## Stated goal 1
List every mountain mentioned by name in the weekend post below, giving each one once.
## Stated goal 2
Copy the passage of the weekend post below that starts at "Because I knew" and ends at "what did we do?".

Sunday, May 28, 2006

The American Who Went Up A Mountain and Came Down With A Brother-In-Law

...or, "My Weekend".

On Saturday morning (7:45 AM), I met up with my friend Shinya and cruised over to Tomakomai, making a quick stop for gas and for food.


Because I knew that the weather was going to be bad on Sunday and I wanted to get out and DO SOMETHING instead of just sitting in my house all weekend.

So what did we do?

We headed over to Mt. Tarumae, an active volcano right on the west end of Tomakomai.

I hadn't climbed a mountain since I made the trip up Mt. Kaimon in Kagoshima back in late October or early November of 2002. Three and a half years out of commission had me a little worried about my physical condition, but I'd always enjoyed climbing mountains, and with the large number of them around me up here in Hokkaido, I figured it might be a good time to get back into the mountain-climbing rhythm.

We turned off the main highway and followed the road out to the parking lot at the seventh stage of Mt. Tarumae. The only problem was that the road to the parking lot was closed off at the fifth stage point. Cars were just parked alongside the road. So I found an open area and parked my car there. Then it was out, into mountain climbing gear (which means I put on my hiking boots and tied a bandana on my head), and off up the path. Since there are wild bears all over the place in Hokkaido, I also brought my mountain climbing staff: a stick I picked up when I climbed Mt. Daisen back in August of 2000, right after I got here. It has a bell on it, a memento of that climb. It's always a good idea to let bears know that you're there.

## Entries on finding words and elements
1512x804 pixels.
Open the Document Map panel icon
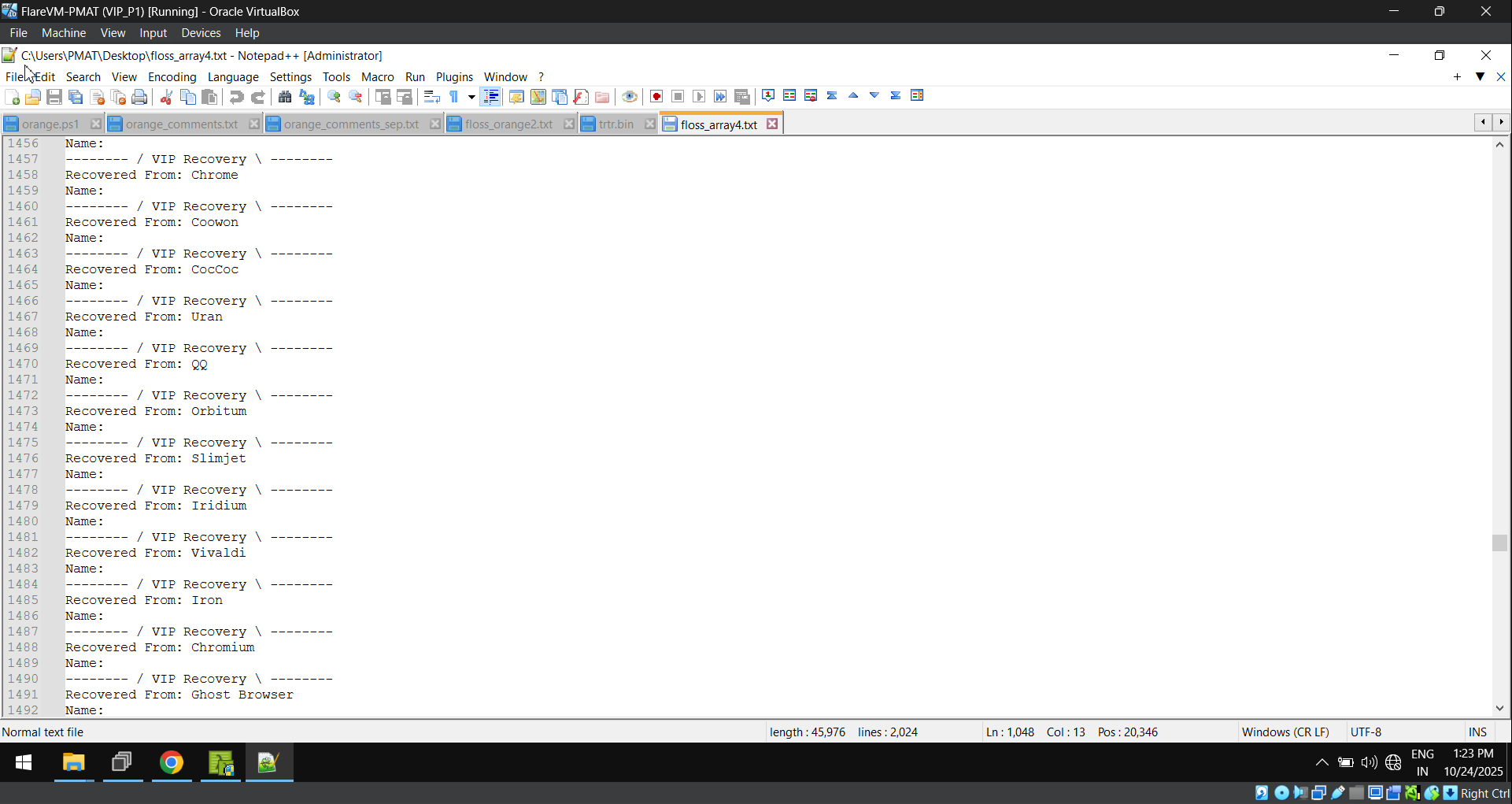(x=538, y=96)
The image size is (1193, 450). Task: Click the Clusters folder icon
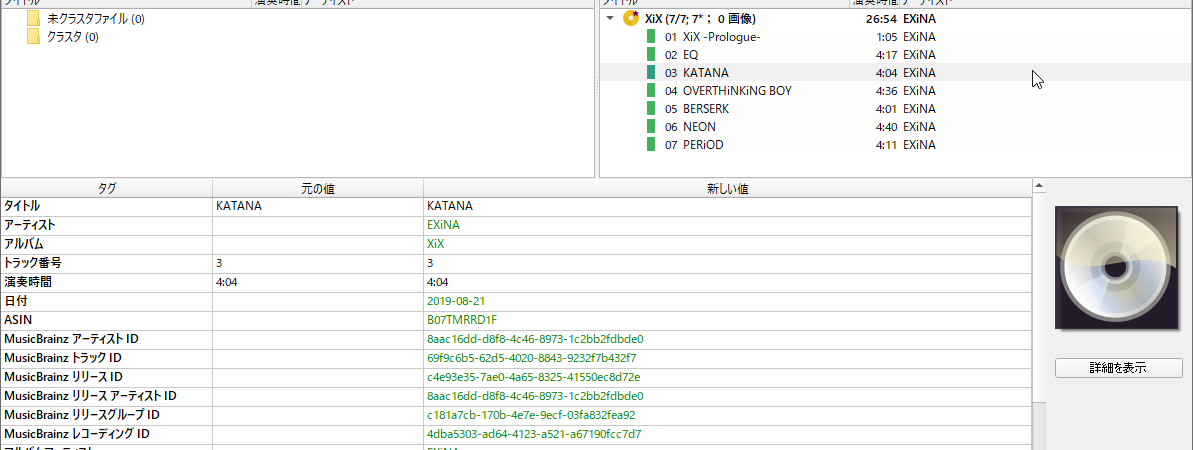click(34, 37)
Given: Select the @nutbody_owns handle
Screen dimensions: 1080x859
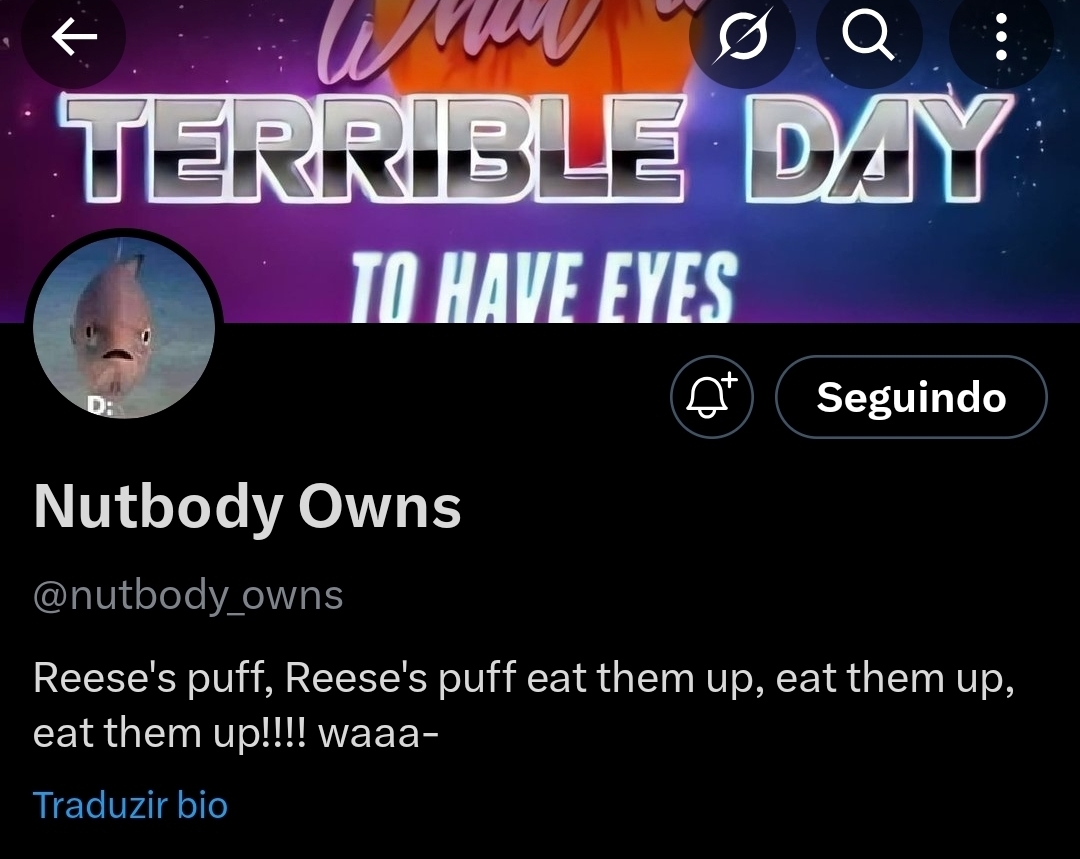Looking at the screenshot, I should pos(188,596).
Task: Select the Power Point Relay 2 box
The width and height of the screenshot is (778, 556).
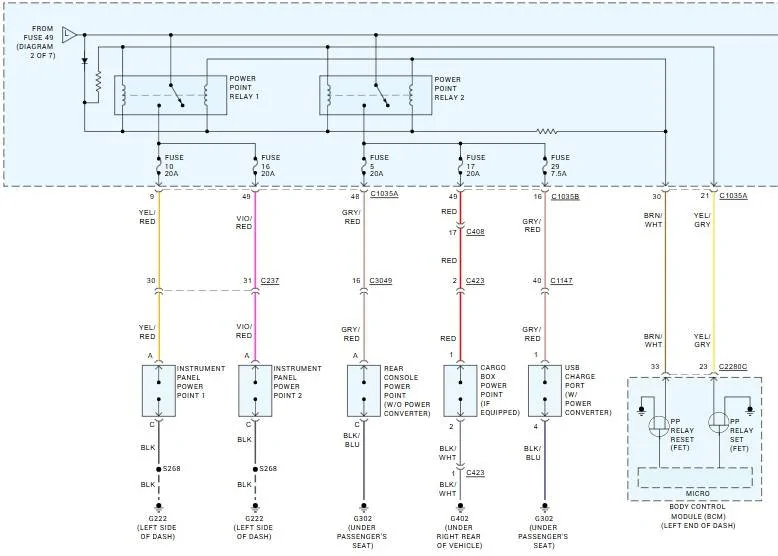Action: coord(376,95)
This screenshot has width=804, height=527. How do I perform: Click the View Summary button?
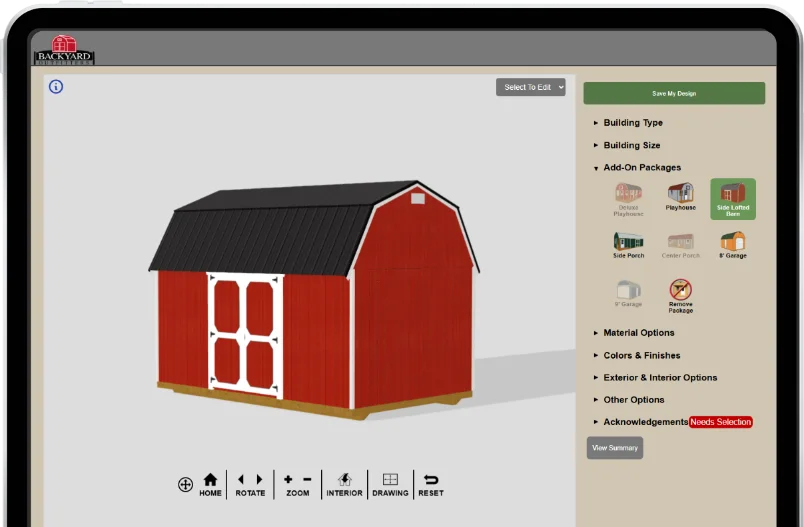(x=614, y=448)
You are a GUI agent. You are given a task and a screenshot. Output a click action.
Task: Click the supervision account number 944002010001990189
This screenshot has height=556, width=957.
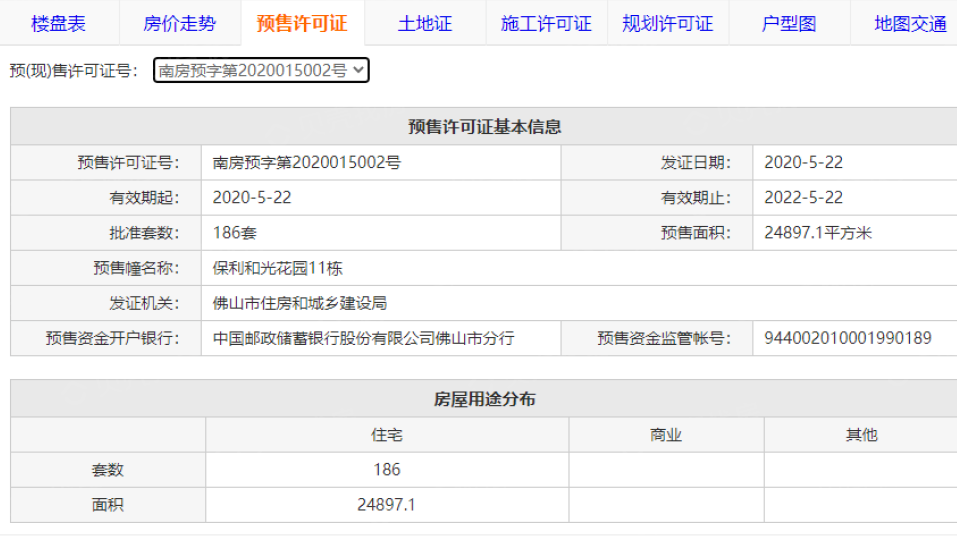coord(847,338)
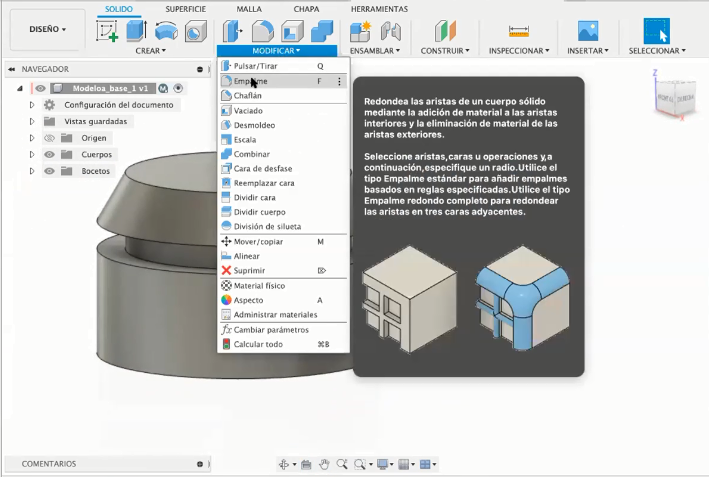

## Written reply 1
Mt. Tarumae, Mt. Kaimon, Mt. Daisen

## Written reply 2
Because I knew that the weather was going to be bad on Sunday and I wanted to get out and DO SOMETHING instead of just sitting in my house all weekend.

So what did we do?